The Chantells were a Jamaican reggae group from the latter half of the 1970s.

Samuel Bramwell, Tommy Thomas and Lloyd Forrester started to record as a vocal harmony trio in 1975, for the producers Duke Reid and Clive Hunt.

Their collaboration with Roy Francis on his record label, Phase One, was the strongest part of their short career. The success of such singles such as "True Born African" or "Children of Jah", and their sole album, Waiting in the Park (featuring Jah Berry and U Brown) in 1978, made them one of the most promising soulful bands of this rockers reggae period. The Chantells were usually backed on their records by The Revolutionaries or by Lloyd Parks and his band Skin, Flesh and Bones, with King Tubby and Scientist engineering and producing. Toaster U Brown also featured on their release, Children of Jah.

The single How Can I Get Over, released by Sonia Pottinger on her High Note label, was a major success. The record had also been released earlier with attribution to Duke Reid, appearing on his renowned Treasure Isle label. By 1974, Sonia Pottinger had bought Duke Reid's studio and the rights to the releases on his label. The track was later released on a Heartbeat Records compilation entitled The Reggae Train : More Great Hits from the High Note Label. The group disbanded in 1979.

Vocalist Sam Bramwell made a number of powerful solo recordings for producer and label owner, Donovan Germain. One of Germain label's most well-known records on the sound system circuit in UK, especially on Jah Shaka sound, was Sam Bramwell's It aggo Dread Inna Babylon, which Bramwell recorded with The Revolutionaries. Effort in Yourself and Ruling Time have also proved to be a firm favourite from that time to the present time with the roots sound systems worldwide. Bramwell was killed in 1985 during a failed attempted robbery in Kingston.
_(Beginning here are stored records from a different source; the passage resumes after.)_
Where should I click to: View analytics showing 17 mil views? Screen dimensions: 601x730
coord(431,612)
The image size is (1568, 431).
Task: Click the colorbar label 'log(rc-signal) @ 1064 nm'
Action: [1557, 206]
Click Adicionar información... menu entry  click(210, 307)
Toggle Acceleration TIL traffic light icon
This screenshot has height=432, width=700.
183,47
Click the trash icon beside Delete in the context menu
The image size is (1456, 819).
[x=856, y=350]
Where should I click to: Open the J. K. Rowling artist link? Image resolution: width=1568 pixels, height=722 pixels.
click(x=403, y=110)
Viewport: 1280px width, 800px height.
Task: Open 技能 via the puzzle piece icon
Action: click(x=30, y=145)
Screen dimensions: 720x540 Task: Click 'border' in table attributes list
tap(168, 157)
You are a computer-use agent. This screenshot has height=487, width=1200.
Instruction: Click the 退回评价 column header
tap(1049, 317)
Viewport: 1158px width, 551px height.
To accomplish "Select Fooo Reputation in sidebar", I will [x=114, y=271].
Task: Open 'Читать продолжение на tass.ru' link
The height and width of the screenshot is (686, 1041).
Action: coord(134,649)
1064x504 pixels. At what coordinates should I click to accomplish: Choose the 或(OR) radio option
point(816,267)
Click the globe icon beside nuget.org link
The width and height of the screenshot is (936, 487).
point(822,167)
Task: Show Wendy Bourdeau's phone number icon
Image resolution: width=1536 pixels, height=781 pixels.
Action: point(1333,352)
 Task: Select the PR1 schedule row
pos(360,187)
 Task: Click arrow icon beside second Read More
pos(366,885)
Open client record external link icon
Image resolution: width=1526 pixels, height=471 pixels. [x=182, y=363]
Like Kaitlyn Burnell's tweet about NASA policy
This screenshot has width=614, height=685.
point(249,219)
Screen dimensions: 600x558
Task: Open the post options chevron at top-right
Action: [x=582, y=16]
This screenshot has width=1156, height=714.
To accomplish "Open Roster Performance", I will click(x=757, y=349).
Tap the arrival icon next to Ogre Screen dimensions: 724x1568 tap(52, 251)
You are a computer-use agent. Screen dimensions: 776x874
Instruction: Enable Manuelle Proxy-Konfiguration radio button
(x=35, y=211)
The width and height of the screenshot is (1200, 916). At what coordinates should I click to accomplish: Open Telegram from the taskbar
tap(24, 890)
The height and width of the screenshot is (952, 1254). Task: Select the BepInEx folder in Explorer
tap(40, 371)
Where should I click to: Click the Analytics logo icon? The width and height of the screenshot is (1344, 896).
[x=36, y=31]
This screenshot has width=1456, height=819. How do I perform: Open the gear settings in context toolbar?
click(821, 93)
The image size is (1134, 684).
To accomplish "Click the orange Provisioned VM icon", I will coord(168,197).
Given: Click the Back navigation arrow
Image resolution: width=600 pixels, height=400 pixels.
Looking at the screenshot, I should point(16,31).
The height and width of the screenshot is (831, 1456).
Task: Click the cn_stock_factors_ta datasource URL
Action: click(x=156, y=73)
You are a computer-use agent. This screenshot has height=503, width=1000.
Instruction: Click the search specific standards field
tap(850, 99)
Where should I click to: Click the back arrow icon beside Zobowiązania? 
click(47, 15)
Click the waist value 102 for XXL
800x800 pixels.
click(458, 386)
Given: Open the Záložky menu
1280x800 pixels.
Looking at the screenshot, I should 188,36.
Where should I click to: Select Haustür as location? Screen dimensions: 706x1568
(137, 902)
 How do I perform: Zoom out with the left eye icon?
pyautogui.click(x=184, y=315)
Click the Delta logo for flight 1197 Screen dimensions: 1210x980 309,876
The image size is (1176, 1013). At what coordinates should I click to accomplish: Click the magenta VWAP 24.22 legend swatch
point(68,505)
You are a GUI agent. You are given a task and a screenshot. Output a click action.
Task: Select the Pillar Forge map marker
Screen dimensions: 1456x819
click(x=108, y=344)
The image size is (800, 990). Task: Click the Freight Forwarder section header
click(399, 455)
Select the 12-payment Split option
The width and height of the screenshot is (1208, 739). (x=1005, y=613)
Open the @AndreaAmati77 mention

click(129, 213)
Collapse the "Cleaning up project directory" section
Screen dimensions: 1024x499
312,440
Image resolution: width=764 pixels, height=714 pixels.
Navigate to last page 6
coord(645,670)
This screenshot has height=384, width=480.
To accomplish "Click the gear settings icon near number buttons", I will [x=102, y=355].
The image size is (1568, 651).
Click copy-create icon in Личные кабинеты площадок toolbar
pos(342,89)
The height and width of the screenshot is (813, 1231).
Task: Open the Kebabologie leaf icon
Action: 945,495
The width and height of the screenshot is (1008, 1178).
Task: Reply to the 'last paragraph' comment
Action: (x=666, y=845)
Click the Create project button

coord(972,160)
A number of highly regarded compilations of their work have been released in recent years, solidifying their reputation as roots reggae and dub artists of innovation, originality and creativity : the most notable is The Chantells & Friends – Children of Jah 1977-1979, released by Blood and Fire in 1999, with extensive and well-researched sleeve notes from reggae historian, archivist and collector, Steve Barrow. In 2002 Motion Records released The Sound of Phase One, also focusing on Chantells rarities. The Chantells also featured on Motion Records King Tubby and Friends.